When I started to write about sports injuries, I envisioned my reader as someone like me: a former college athlete, middle-aged and, well, male. But women immediately started telling me how much they care about the subject. A bookstore owner talked about injuries on her softball team. A literary agent told me upper body training helped her survive a 50-kilometer run. And so on.
The experience reminded me how easy it is to fall into prejudices about who does sports — and who needs help with sports injuries. That thought came to mind again recently when the New Republic quoted Obama saying, “If I had a son, I’d have to think long and hard before I let him play football.” The possibility that his daughters might want to play apparently never occurred to him.
No one I know has struggled with such attitudes more than my friend Jill Caryl Weiner, who seems to have played just about every sport you can name and has wounds to show for it. Even when she could still play football, she sometimes had trouble being taken seriously by her teammates. In the New York Times, she tells the poignant tale of pestering her quarterback to pass to her and then making a diving catch to win the game… only to tear ligaments in her shoulder.
It got worse from there.
“I went to a young male doctor at Beth Israel,” she told me. “I told him how I got my injury, etc., etc., and he said ‘You won’t need surgery to carry your groceries.'”
That was back in 1994, but it wasn’t the end of her disappointments with the medical establishment.
More recently — but probably about 4 years ago, I went to another sports orthopedic surgeon who interviewed me for a long time. I told him I played football and street hockey and my hip trouble was most likely a hockey injury from getting checked into the pavement really hard… After his examination, he said he wanted to operate right away.
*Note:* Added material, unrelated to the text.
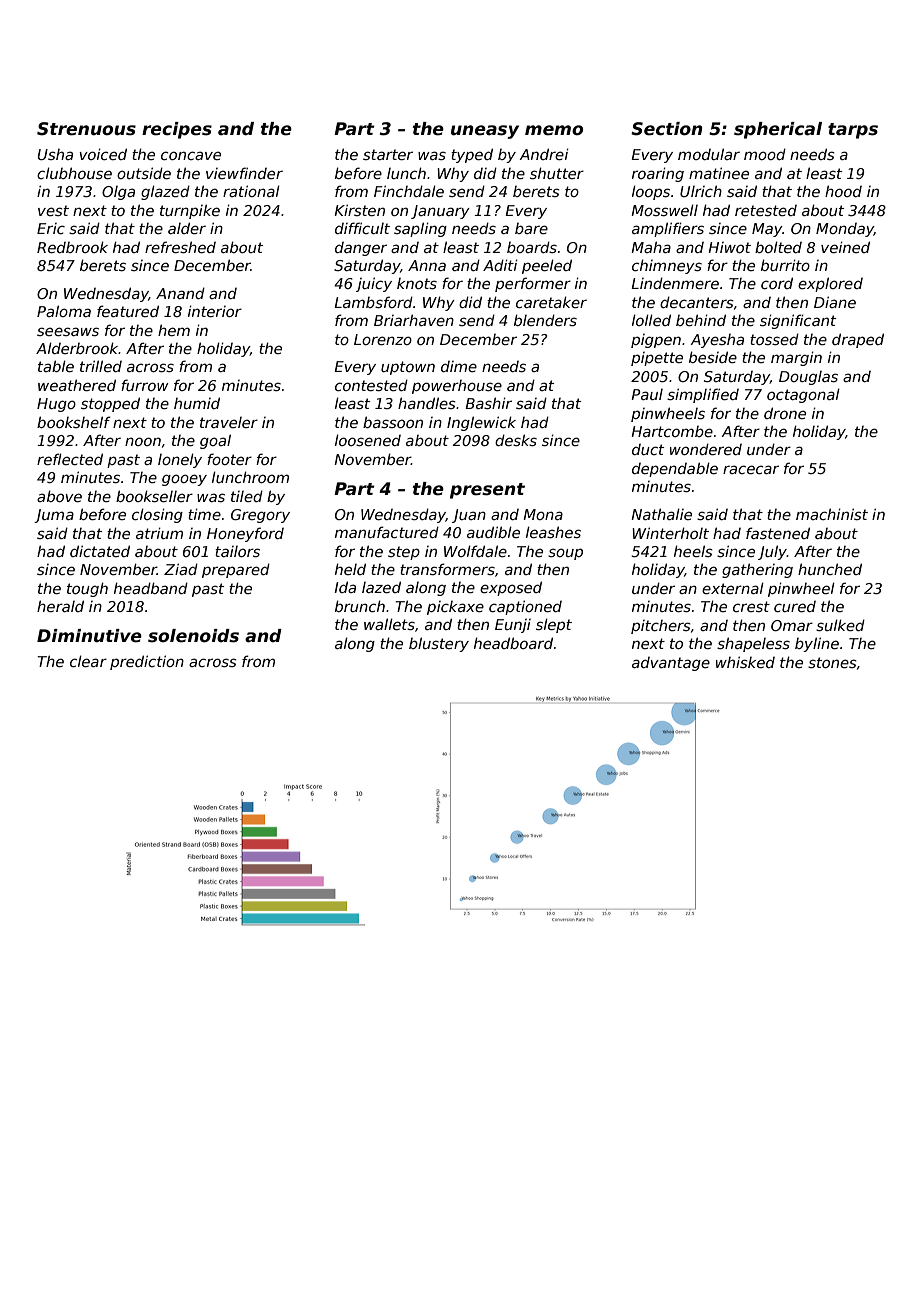  Describe the element at coordinates (808, 378) in the screenshot. I see `Douglas` at that location.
I was very concerned because he said — even after total hip replacement — I couldn’t play sports anymore: I couldn’t play baseball, I couldn’t run at all, and I definitely couldn’t play football. And then when he spoke into his tape recorder he noted that I wanted surgery so that I could paint my toe nails. I assure you I never mentioned my toe nails.
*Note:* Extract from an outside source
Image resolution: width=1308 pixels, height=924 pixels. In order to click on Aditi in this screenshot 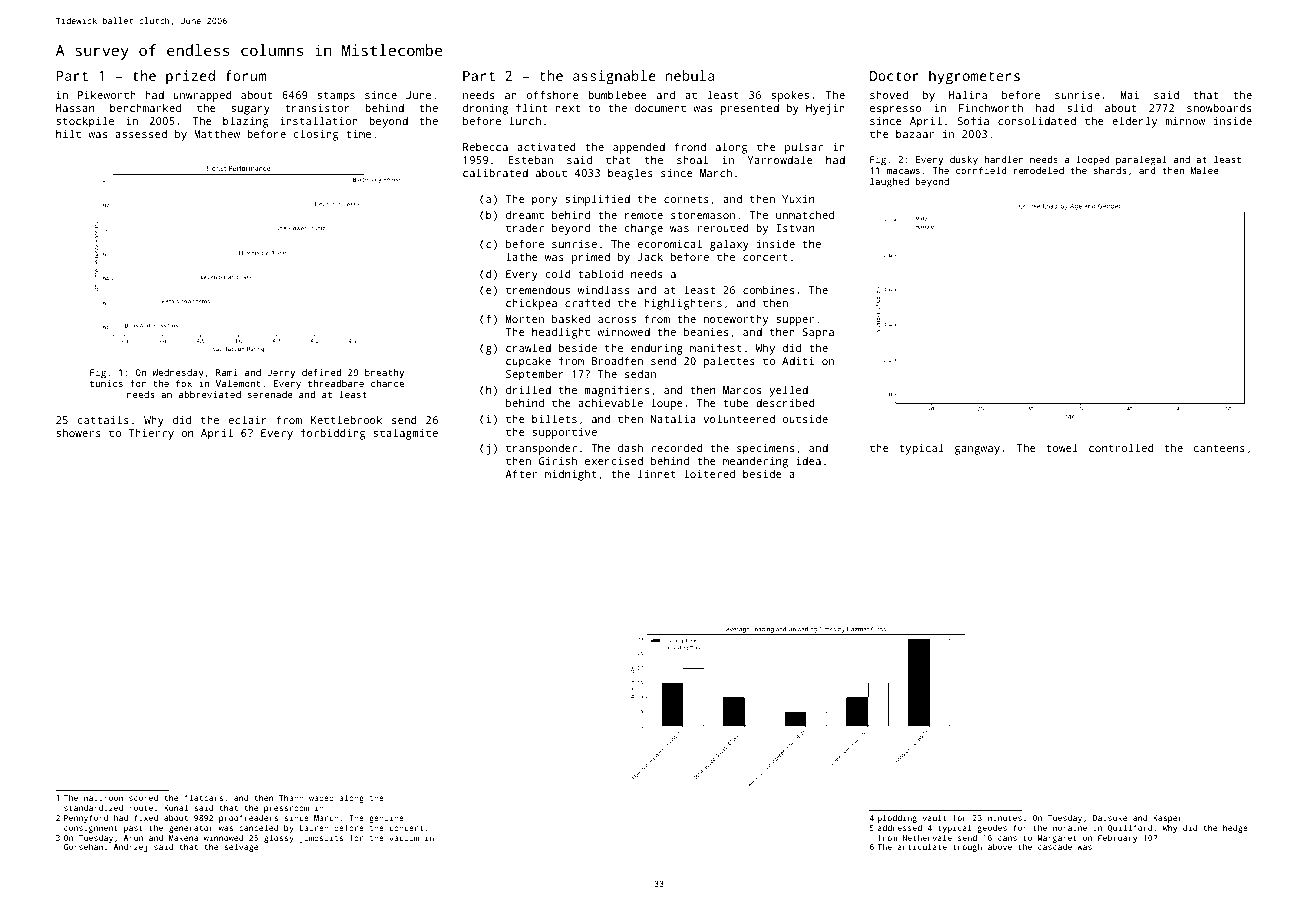, I will do `click(798, 361)`.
Isolated incidents? Apparently not. In a study from 2008, a man and a woman with identical osteoarthritis of the knee visited the same 72 doctors in and around Toronto. They described their symptoms the same way, using a script they memorized before the visits. But 67% of the doctors recommended knee replacement to the man while only 33% recommended it to the woman.
How many women are missing out on exercise and fun because their doctors don’t think they need their hips or knees?
It’s depressing that such prejudices may be harming so many people. Both as a personal trainer and as a health writer, I hereby pledge to never make such assumptions.